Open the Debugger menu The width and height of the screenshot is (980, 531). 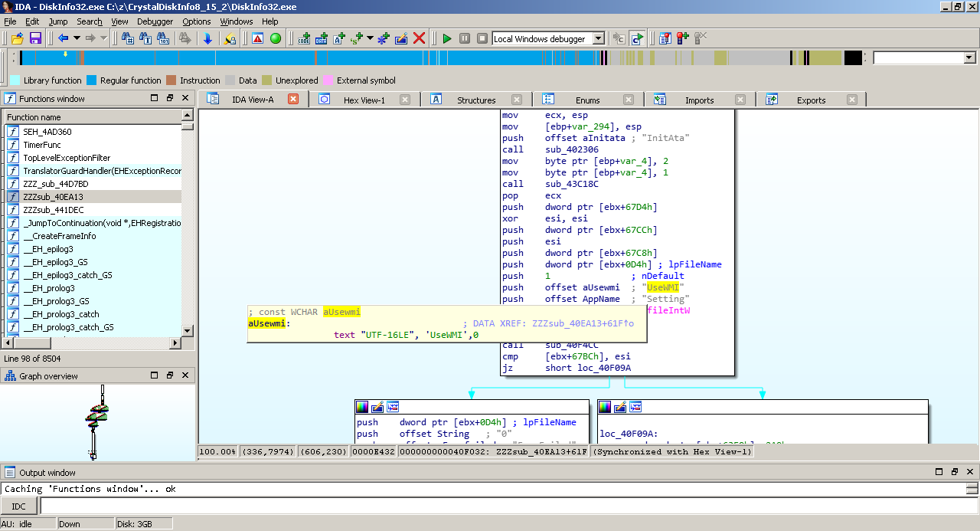[x=155, y=21]
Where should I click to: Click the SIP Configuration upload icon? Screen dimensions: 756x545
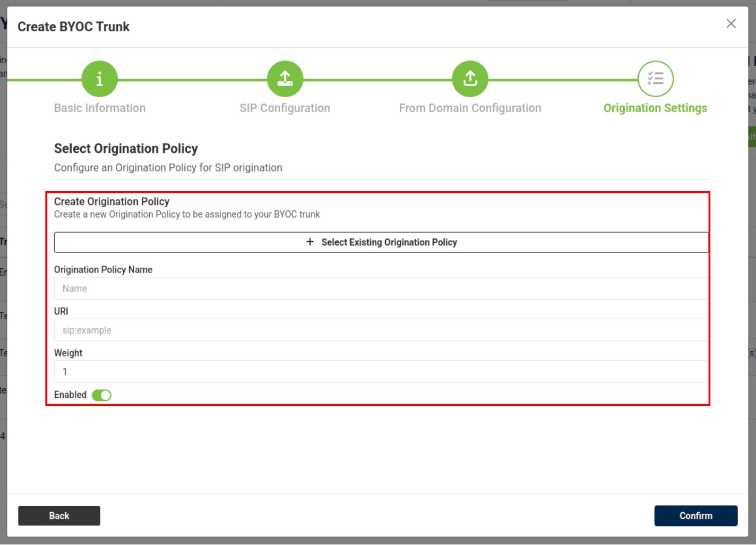pyautogui.click(x=285, y=79)
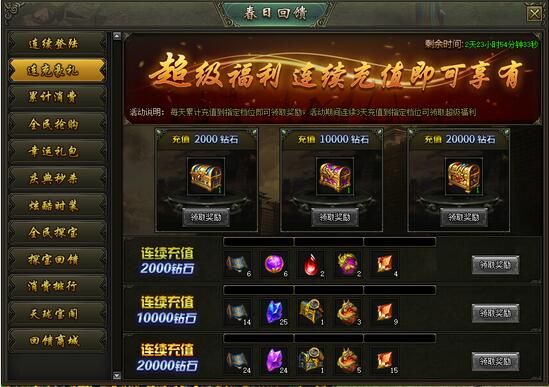
Task: Click the red gold chest in 充值 20000 钻石 panel
Action: coord(464,177)
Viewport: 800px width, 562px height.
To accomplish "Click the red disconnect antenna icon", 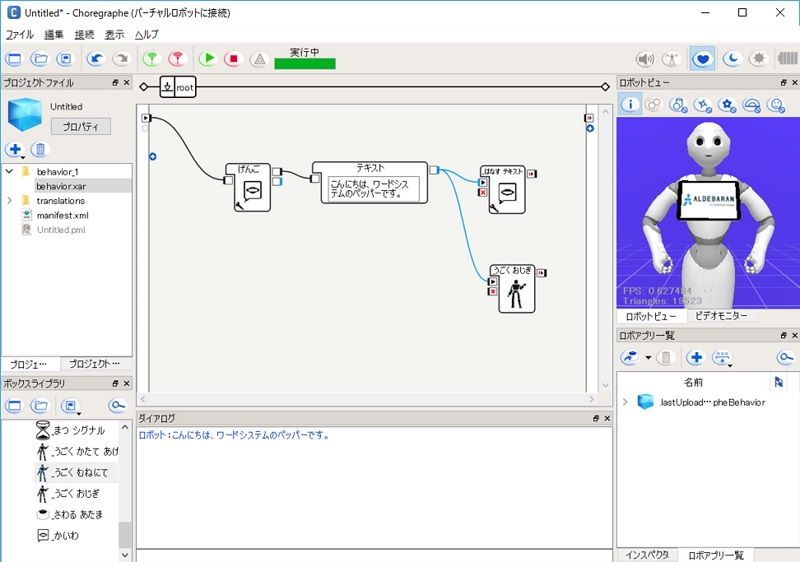I will coord(176,59).
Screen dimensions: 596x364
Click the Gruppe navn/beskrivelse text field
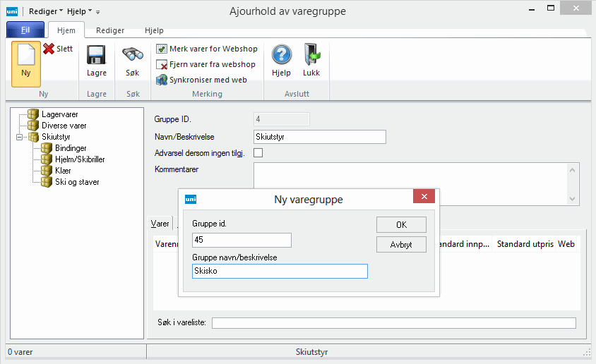[280, 272]
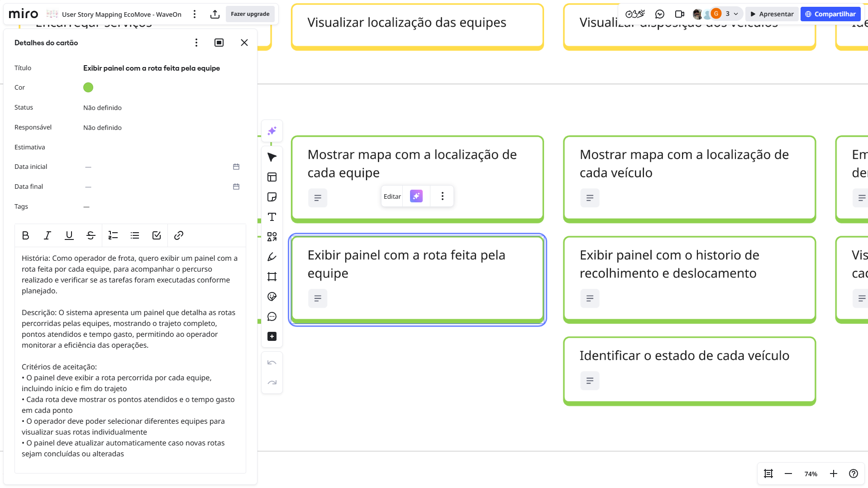Screen dimensions: 868x488
Task: Select the sticky note tool
Action: point(272,197)
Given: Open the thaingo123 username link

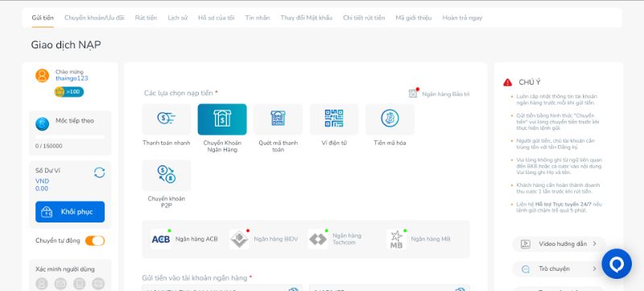Looking at the screenshot, I should tap(72, 78).
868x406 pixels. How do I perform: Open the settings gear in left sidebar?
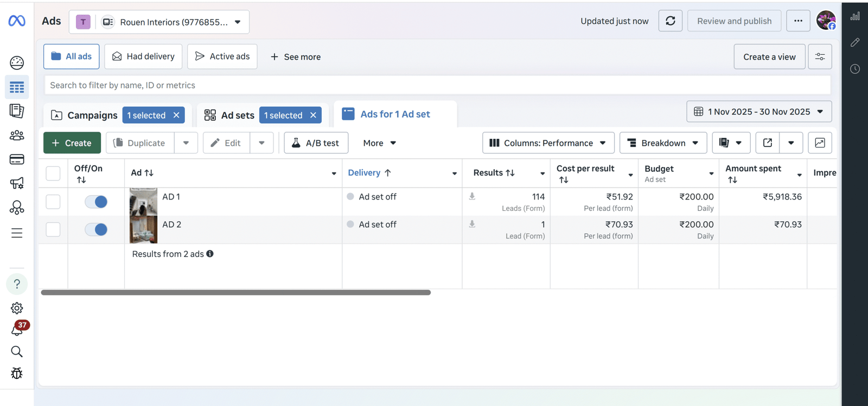[x=17, y=308]
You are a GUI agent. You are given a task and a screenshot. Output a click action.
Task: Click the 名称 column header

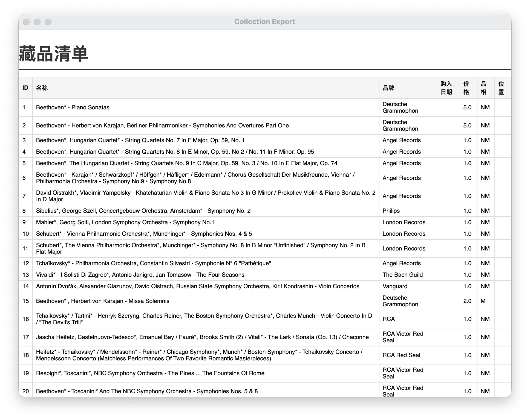tap(206, 88)
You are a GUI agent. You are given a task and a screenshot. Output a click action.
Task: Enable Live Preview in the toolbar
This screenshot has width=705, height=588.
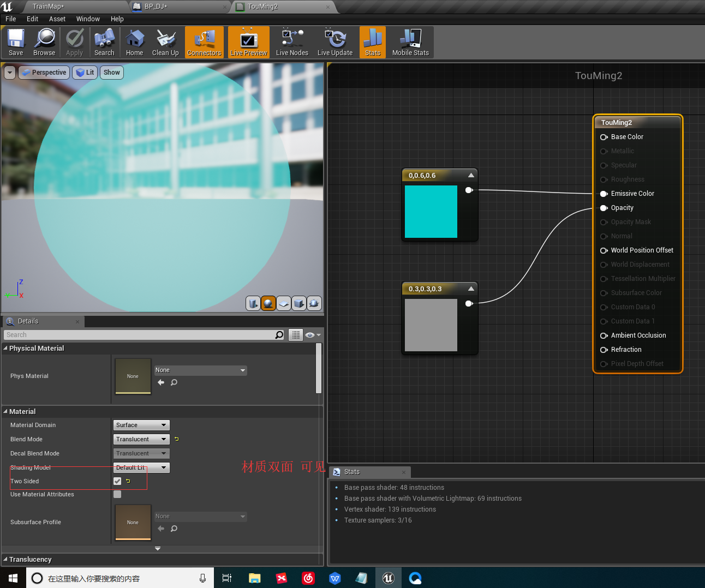[x=248, y=42]
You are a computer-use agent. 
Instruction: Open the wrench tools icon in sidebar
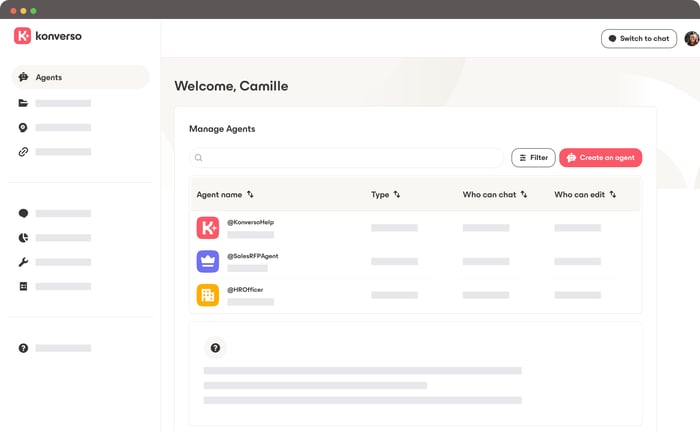point(23,262)
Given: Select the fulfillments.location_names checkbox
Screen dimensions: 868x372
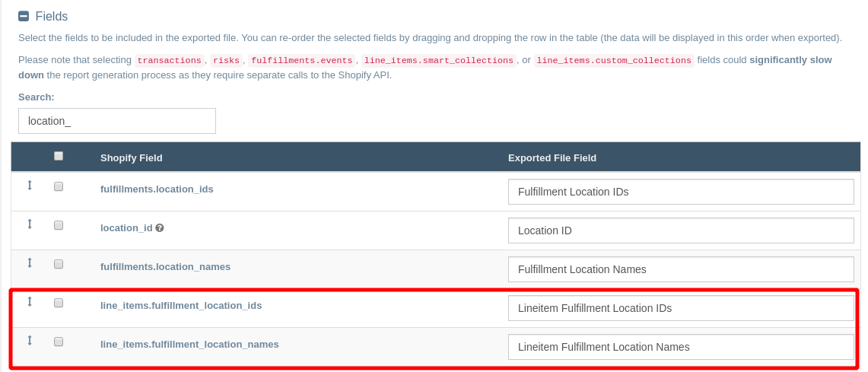Looking at the screenshot, I should [59, 264].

» Problem: With the pictures excluded, restate word for word each line from the one that contains "Instruction: Open the" through the last line of the listing above.

» The answer:
Instruction: Open the wrench tools icon in sidebar
point(23,262)
Given: Select the fulfillments.location_names checkbox
Screen dimensions: 868x372
Looking at the screenshot, I should [59, 264].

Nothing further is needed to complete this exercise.